Melchior Sebisch the Younger also spelt Sebitz, Latinized as Sebizius (19 July 1578 – 25 January 1674) was a physician and professor of medicine at the University of Strasbourg. He was the son of Melchior Sebisch the Elder.

== Life and work ==
Sebisch was born in Strasbourg, son of the professor of medicine Melchior Sebisch. He travelled across Europe studying at nearly 27 universities including Strasbourg, Tubingen, Vienna and Prague before receiving a doctorate from Basel in 1610. In 1612 he worked as an assistant to his father in Strasbourg. In 1613 he married Dorothea Stoeffel, widow of Niclaus Hugo Kniebs and they had four children.
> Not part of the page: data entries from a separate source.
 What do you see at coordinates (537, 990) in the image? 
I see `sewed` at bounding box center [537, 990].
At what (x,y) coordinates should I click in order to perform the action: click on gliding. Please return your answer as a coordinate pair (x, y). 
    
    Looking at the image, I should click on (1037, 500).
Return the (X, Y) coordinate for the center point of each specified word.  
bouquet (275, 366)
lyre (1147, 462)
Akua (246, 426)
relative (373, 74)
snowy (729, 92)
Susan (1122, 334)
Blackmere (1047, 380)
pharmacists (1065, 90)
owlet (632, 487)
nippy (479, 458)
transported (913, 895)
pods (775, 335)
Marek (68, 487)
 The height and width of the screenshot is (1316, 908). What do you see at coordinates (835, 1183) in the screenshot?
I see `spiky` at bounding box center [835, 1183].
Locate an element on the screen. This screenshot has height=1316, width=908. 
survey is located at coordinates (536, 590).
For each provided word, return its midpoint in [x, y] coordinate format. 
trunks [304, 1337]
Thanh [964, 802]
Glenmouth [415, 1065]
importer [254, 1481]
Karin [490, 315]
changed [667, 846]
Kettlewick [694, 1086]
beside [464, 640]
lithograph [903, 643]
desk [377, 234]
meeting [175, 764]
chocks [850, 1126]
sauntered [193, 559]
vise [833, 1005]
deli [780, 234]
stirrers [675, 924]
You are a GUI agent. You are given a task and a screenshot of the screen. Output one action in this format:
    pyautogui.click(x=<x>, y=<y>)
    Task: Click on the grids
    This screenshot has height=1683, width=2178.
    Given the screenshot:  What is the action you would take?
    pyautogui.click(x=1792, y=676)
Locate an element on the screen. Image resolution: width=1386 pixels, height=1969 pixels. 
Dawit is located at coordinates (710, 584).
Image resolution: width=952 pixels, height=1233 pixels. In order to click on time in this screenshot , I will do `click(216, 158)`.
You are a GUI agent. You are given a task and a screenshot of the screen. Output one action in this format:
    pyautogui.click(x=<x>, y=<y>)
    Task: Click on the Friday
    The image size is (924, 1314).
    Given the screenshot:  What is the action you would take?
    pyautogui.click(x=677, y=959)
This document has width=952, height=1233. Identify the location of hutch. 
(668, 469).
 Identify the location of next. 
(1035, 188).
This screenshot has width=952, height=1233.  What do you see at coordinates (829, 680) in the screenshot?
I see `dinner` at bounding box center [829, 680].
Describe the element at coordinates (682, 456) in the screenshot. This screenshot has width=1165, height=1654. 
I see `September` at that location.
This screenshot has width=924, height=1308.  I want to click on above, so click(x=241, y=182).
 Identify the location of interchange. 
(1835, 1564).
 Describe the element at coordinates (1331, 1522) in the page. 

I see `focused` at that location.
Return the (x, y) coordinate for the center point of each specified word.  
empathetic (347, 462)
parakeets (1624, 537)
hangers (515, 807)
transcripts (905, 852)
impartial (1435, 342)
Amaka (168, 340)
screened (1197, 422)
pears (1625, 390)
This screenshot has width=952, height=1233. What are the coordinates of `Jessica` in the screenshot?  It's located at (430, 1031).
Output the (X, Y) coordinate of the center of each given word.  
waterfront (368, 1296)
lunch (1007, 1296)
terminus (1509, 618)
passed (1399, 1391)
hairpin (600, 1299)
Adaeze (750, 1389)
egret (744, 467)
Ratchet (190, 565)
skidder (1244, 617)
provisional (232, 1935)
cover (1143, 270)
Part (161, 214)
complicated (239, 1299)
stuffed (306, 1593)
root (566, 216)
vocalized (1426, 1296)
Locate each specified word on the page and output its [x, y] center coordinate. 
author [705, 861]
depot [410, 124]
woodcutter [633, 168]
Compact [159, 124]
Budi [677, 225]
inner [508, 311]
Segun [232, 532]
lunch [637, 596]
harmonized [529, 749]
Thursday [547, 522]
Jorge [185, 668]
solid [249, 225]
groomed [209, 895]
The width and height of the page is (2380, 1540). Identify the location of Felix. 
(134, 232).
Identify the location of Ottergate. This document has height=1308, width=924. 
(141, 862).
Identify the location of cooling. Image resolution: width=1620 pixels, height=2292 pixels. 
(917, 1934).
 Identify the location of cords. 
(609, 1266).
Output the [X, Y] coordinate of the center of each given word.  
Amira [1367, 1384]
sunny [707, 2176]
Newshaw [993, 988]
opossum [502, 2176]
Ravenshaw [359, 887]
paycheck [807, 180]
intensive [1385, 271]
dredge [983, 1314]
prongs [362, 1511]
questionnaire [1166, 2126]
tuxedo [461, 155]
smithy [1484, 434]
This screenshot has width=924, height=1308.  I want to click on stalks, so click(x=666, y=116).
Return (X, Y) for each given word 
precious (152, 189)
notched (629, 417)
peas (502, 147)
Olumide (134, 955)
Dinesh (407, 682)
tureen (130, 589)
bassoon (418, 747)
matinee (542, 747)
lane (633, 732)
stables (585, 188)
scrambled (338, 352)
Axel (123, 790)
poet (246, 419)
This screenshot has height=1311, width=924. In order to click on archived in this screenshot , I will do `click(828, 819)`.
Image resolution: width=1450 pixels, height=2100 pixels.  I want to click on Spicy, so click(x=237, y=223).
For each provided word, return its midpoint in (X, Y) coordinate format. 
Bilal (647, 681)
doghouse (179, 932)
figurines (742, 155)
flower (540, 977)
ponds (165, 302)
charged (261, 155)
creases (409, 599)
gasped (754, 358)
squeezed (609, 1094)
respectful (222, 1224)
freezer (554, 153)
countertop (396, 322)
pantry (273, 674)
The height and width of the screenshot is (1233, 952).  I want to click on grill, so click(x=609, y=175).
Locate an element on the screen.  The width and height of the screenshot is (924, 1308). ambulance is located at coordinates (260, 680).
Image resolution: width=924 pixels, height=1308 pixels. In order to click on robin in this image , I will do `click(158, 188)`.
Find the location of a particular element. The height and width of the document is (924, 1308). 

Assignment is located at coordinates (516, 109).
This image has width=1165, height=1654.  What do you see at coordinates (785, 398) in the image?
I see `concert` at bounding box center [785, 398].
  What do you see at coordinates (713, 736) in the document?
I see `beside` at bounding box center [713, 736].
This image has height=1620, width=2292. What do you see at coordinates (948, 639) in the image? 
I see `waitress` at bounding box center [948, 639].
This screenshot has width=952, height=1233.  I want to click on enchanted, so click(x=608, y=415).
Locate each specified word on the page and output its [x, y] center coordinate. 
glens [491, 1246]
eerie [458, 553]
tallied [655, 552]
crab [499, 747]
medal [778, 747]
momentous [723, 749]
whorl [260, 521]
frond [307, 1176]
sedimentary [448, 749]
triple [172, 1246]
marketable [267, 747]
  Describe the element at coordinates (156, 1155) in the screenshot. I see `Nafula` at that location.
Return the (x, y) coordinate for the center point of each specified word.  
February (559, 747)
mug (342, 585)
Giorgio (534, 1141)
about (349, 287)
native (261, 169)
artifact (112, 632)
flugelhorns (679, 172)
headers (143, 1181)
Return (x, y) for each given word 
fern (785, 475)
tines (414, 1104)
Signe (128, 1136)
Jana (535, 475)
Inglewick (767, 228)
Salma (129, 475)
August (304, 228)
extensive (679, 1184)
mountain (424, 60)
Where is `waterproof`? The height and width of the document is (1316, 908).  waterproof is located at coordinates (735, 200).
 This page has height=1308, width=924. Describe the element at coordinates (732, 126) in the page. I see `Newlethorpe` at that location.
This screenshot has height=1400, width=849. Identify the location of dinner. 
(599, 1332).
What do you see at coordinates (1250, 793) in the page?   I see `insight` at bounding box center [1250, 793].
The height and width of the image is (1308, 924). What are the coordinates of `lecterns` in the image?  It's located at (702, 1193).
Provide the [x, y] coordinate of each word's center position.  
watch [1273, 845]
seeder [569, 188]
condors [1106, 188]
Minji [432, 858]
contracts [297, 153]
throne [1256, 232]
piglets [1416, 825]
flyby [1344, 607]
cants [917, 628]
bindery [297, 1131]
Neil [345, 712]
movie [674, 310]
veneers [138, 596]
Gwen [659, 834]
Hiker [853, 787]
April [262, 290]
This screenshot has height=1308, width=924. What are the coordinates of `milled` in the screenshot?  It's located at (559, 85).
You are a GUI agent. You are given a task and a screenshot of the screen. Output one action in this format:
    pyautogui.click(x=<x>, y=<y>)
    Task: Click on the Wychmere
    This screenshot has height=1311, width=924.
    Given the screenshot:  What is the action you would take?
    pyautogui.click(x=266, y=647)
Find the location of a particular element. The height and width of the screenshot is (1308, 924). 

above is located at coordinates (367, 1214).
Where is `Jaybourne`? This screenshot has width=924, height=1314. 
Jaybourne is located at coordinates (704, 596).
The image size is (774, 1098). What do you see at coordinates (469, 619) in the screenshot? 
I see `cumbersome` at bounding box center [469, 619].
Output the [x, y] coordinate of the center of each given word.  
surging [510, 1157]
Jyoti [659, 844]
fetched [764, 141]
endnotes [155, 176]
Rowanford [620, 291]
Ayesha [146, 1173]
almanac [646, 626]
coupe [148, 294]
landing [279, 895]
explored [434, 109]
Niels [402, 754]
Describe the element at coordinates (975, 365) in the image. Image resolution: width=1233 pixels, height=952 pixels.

He became a city physician in 1625 and in 1630 he was created Count Palatine of the Empire as well as dean and rector of the University of Strasbourg. He supervised the dissertations of several students and some of these were published in Disputatio de Dentibus (1644) which includes the dissertations of Zacharia Andreas from Colmar, Claus Sigismund from Breslau, Conrad Schluser, from Reichenbergen-Hesse and Iacob Bechter from Strasbourg. Much of his teaching was old-fashioned and uncritically based on the writings of Galen. In one of his theses he explained the apoplectic of a man as being caused by a snake in his stomach.